When is the last time you contacted your service provider to get a better understanding of their data security? A significant part of running any business includes maintaining data security. Breaches are inevitable — although not at every organization. It is important to be diligent and take the time to ask your service providers about their data security.
Ask the Right Questions
While a common focus of many retirement plan fiduciaries is to focus on investment performance and competitiveness of fees, data security is not always given the attention it deserves. It is just as important to ask about data security as it is about investment performance. While inquiring about the vendors own databases is very important, do not limit your inquiry to just this topic; ask about the protection of data passed between the vendor and your plan and its participants.
It is also important to ask to review your contract’s security provisions together with your vendor. It is critical to discuss whether the vendor has had any breaches of its systems and also to inquire about any upgrades to the data system, and whether these upgrades have been through data security testing.
Make an Annual Review
Due to the highly technical nature of data security procedures, sponsors and general consultants typically are not equipped to make a personal assessment of the procedures’ adequacy. The good news is that they don’t have to.
In 1992, Statement on Auditing Standards (SAS) No. 70 (Service Organizations) was created by The American Institute of Certified Public Accountants (AICPA) as an industry auditing standard. This standard laid the foundation and provided guidance to auditors who issued audit reports on the controls over transaction processing by service organizations. This type of audit is generally referred to by using the phrase “SAS 70.”

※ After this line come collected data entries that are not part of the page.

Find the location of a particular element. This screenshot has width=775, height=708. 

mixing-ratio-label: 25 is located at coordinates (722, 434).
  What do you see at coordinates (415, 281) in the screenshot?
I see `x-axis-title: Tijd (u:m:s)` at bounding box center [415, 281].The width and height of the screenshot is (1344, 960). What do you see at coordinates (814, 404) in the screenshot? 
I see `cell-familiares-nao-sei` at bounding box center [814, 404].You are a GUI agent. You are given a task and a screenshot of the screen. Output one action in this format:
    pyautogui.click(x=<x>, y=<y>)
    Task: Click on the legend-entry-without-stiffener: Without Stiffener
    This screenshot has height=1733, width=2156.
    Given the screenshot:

Auditors now refer to successor AICPA standards that provide standards and guidance for the following service control organization (SOC) reports: SOC 1/SSAE No. 16 (Reporting on Controls at a Service Organization) and SOC 2 (Reporting on Controls at a Service Organization Relevant to Security, Availability, Processing Integrity, Confidentiality, or Privacy).
According to the AICPA, undergoing such an audit requires an in-depth examination of the provider’s control objectives and control activities. This often includes controls over information technology and related processes.
Get the Report
It is important that plan sponsors request a copy of a vendor’s SOC 1 or SOC 2 report and read it thoroughly. If the report indicates the service provider’s controls are inadequate, a vendor may not share the report with customers until it obtains a passing report in a subsequent audit. It could be a red flag if a service provider cannot provide an audit report, so make sure to inquire further and find out why. The answer may be as simple as the service provider being small and not believing it can afford it. That may or may not be a red flag, depending on what other insights about the vendor have been gleaned through the regular due diligence process.
After you receive a vendor’s SOC 1 or SOC 2 report, keep copies on file. This can help establish that plan fiduciaries sought and received information confirming the quality of the service provider’s data security controls.
Now is the Time
Although it is unlikely that plan participants would sustain a financial loss if the files of a plan’s service provider were hacked, the service disruption might be more than a minor inconvenience. Also, a data breach may result in a deterioration in service quality. Before you enter into any agreement with a vendor, be sure you have all the information.